On Apr 23, 2007, at 19:03, Tina Holmboe wrote:

> On Mon, Apr 23, 2007 at 06:31:52PM +0300, Henri Sivonen wrote:
>
>> In writing that uses the Latin script, italicization is more sticky
>> than the typeface. Hence, italics are closer to being part of the
>> content.
>
>   No, it is part of the presentation. The acid test apply: if you
>   remove the italics, will the content /still/ be "Latin"? If
>   yes, then the italics is presentational, and vice versa: if you
>   make a word italics, is it then also Latin? If not, then it
>   isn't structural.

If italics didn't carry any signal, why would authors use italics?

>> You seem to be assuming that semantic markup is good for the sake of
>> semantics. I see semantic markup as merely a means to achieve media
>
>   Philip is, in such a case, not alone in making that assumption
>   I would be quite interested in hearing you explain
>   what 'semantic markup' is good for if not for /semantics/.

Semantics in and of themselves are not interesting unless they  
address problems posed by real use cases.

>   And frankly, no, 'media independence' doesn't make much sense in
>   this context. A DIV with styling set in various media-specific
>   stylesheets would be media independent, but not much of worth
>   semantically.

If you've got all conceivable media covered, what would you use the  
semantics for? Do you have realistic data mining use cases in mind  
where the content producers would have the incentive to help the data  
miner and not lie?

>> independence. The reality is that normal people don't want to encode
>> the reason why they italicized something.

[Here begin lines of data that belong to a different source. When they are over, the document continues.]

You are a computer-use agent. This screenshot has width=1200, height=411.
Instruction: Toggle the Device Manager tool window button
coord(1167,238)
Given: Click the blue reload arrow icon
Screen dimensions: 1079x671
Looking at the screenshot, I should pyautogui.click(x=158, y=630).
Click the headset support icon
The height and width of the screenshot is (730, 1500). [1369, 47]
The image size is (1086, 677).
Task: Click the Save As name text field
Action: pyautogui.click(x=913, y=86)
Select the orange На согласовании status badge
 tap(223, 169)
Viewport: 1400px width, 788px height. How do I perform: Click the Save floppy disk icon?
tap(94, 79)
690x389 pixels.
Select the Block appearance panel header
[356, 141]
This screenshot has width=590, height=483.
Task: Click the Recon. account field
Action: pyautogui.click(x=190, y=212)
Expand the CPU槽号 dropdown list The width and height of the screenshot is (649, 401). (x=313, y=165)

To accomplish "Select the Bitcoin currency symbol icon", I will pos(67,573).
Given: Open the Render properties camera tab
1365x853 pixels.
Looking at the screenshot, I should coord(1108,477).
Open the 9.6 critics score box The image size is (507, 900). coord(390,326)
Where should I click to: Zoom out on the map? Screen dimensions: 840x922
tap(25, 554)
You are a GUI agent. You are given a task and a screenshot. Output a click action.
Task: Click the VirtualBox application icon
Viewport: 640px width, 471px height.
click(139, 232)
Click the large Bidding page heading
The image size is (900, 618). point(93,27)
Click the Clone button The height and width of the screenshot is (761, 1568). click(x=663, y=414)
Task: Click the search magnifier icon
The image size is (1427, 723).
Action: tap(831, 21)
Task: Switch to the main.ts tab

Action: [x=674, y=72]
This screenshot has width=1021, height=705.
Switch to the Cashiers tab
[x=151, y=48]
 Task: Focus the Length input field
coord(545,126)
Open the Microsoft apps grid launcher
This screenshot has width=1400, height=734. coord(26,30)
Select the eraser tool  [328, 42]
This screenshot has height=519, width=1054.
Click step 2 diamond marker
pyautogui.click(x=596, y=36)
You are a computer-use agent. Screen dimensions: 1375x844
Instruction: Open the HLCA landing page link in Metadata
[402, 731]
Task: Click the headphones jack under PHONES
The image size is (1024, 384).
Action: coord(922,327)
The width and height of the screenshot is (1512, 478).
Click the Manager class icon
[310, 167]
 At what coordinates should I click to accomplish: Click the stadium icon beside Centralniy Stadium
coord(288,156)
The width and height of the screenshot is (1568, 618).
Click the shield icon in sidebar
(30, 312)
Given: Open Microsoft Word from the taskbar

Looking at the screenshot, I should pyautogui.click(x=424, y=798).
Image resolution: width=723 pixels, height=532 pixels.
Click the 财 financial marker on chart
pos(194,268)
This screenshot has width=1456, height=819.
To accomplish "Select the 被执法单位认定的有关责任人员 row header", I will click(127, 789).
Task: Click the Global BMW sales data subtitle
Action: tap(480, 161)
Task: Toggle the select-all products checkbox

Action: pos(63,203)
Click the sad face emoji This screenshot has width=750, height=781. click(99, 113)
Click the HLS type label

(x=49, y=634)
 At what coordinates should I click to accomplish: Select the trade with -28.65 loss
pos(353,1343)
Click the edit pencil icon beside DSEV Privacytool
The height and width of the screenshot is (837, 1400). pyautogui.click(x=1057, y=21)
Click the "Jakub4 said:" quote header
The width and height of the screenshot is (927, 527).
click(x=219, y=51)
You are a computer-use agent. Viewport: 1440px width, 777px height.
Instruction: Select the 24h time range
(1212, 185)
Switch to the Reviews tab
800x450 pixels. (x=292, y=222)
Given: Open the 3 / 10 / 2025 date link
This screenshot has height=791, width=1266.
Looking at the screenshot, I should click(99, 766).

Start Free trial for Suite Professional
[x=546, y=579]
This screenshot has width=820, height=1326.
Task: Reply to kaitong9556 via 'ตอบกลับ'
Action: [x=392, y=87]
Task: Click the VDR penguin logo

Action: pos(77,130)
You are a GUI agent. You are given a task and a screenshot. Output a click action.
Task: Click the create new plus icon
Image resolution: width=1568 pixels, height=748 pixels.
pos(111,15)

They just want to select
>> some text, hit ctrl-i or command-i and be done with it.
>
>   If people, as you yourself say, has no interest in using the I- 
> element
>   for semantic purposes, then why is anyone at all suggesting  
> replacing
>   the previous definition - it's presentational - with a new one
>   that specify it to have a semantic meaning which people, again
>   according to yourself, have no interest in using?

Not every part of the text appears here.